Dovi erscheint in einigen unvergesslichen Duellen. Zusammen mit Crutchlow von Tech 3 Yamaha behielten sie die Kämpfe um die Strecke bei, aber als ich Dovi fragte, ob die beiden freundschaftliche Beziehungen hätten, antwortete er: "Freunde sind ein großes Wort". Dovi und der spätere Ducati-Teamkollege Andrea Iannone waren schlechte Freunde, vor allem, nachdem letzterer Dovi 2016 in Argentinien niedergeschlagen hatte, und umso mehr, als Dovi trotz der oft besseren Ergebnisse von The Maniac von Ducati übernommen wurde.

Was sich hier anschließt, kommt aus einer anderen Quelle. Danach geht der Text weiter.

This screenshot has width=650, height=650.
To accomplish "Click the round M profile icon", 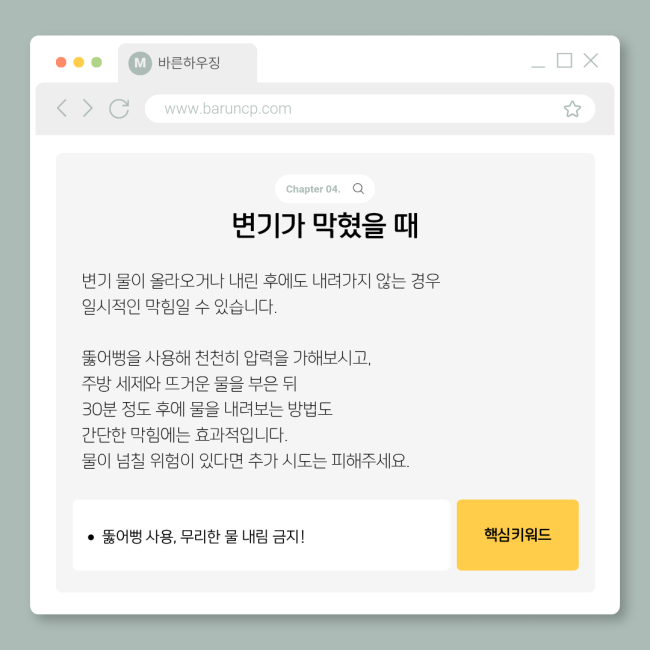I will coord(140,63).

Aber Dovis wahre Wut auf seinen Teamkollegen entfachte sich in den letzten beiden Jahren, die er an der Seite von Jorge Lorenzo bestritt. Kein Wunder, schliesslich fuhr er sehr viel bessere Resultate als der Spanier ein, der trotzdem deutlich mehr als der Ducati-Routinier verdiente.

2019 startete unter ganz anderen Vorzeichen, denn Dovi wird an der Seite von Landsmann Danilo Petrucci für Ducati antreten. Der Neuling zog sogar in die Nähe des Altmeisters, damit die beiden Teamkollegen zusammen trainieren können. Auch an der Teampräsentation demonstrierte man Einigkeit und beide Fahrer betonten, wie viel sie von ihrem Stallgefährten Lernen können. Wir werden sehen, wie lange sich das hält.

Und wir werden sehen, wie es zwischen den neuen Honda-Teamkollegen Lorenzo und Márquez laufen wird. Jorge hat viel Erfahrung mit Feindseligkeiten im Team, und diese wurden nicht immer von ihm selbst verursacht. Bei Yamaha war Rossi absolut schäbig zu ihm, sodass er das Team schliesslich angewidert verliess.

Marc war in den kleineren WM-Klassen hingegen alleine unterwegs und in der MotoGP fuhr er neben dem harmlosen Pedrosa. Und er hat sicherlich mitbekommen, dass Jorge seit 2013 der einzige Fahrer ist, der ihm den Titel streitig machen kann.

Dass beide Repsol-Honda-Fahrer einander WM-Punkte wegnehmen werden, verleiht dem Teamduell noch mehr Würze. Denn das könnte einem konstanteren Fahrer wie Valentino Rossi oder Maverick Viñales die Möglichkeit eröffnen, sich die Titelkrone zu schnappen. Haltet euch bereit, denn dieses Jahr wird historisch.